Collected data entries
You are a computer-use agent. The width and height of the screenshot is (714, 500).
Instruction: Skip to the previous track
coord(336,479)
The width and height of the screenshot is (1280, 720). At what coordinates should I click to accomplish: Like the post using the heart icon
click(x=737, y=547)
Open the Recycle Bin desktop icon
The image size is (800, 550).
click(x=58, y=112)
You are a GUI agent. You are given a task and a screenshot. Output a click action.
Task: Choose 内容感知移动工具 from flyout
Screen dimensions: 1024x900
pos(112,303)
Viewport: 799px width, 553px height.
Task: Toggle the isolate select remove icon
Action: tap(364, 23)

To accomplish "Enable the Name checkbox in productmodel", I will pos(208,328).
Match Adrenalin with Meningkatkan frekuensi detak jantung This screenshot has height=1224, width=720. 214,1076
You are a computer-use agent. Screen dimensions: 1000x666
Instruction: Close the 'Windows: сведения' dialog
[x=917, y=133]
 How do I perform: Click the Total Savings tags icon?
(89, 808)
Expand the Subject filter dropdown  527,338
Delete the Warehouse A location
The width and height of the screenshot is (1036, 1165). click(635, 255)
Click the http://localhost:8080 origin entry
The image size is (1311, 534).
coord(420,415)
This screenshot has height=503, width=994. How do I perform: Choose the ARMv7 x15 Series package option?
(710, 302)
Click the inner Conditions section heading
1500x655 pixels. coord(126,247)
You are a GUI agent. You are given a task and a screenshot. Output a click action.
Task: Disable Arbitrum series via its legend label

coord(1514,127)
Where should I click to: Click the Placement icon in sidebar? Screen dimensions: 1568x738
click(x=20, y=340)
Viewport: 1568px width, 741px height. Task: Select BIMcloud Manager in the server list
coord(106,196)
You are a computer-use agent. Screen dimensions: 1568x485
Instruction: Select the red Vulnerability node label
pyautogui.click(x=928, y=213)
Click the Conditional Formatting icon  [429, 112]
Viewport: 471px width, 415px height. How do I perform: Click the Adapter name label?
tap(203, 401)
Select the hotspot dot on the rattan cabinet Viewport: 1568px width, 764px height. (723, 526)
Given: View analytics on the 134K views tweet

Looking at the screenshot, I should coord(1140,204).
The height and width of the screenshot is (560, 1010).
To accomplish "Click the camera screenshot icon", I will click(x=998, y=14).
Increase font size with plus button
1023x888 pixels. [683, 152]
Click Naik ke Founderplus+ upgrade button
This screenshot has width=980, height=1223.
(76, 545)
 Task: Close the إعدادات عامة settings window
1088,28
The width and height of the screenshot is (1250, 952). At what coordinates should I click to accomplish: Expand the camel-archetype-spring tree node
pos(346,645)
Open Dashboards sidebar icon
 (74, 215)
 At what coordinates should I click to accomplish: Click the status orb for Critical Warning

EXERCISE GOAL
From the line containing "Increase font size with plus button" to the final line of the data, repeat each line exactly. Include both ends.

RESPONSE AREA
Increase font size with plus button
1023x888 pixels. [683, 152]
Click Naik ke Founderplus+ upgrade button
This screenshot has width=980, height=1223.
(76, 545)
 Task: Close the إعدادات عامة settings window
1088,28
The width and height of the screenshot is (1250, 952). At what coordinates should I click to accomplish: Expand the camel-archetype-spring tree node
pos(346,645)
Open Dashboards sidebar icon
 (74, 215)
 At what coordinates should I click to accomplish: Click the status orb for Critical Warning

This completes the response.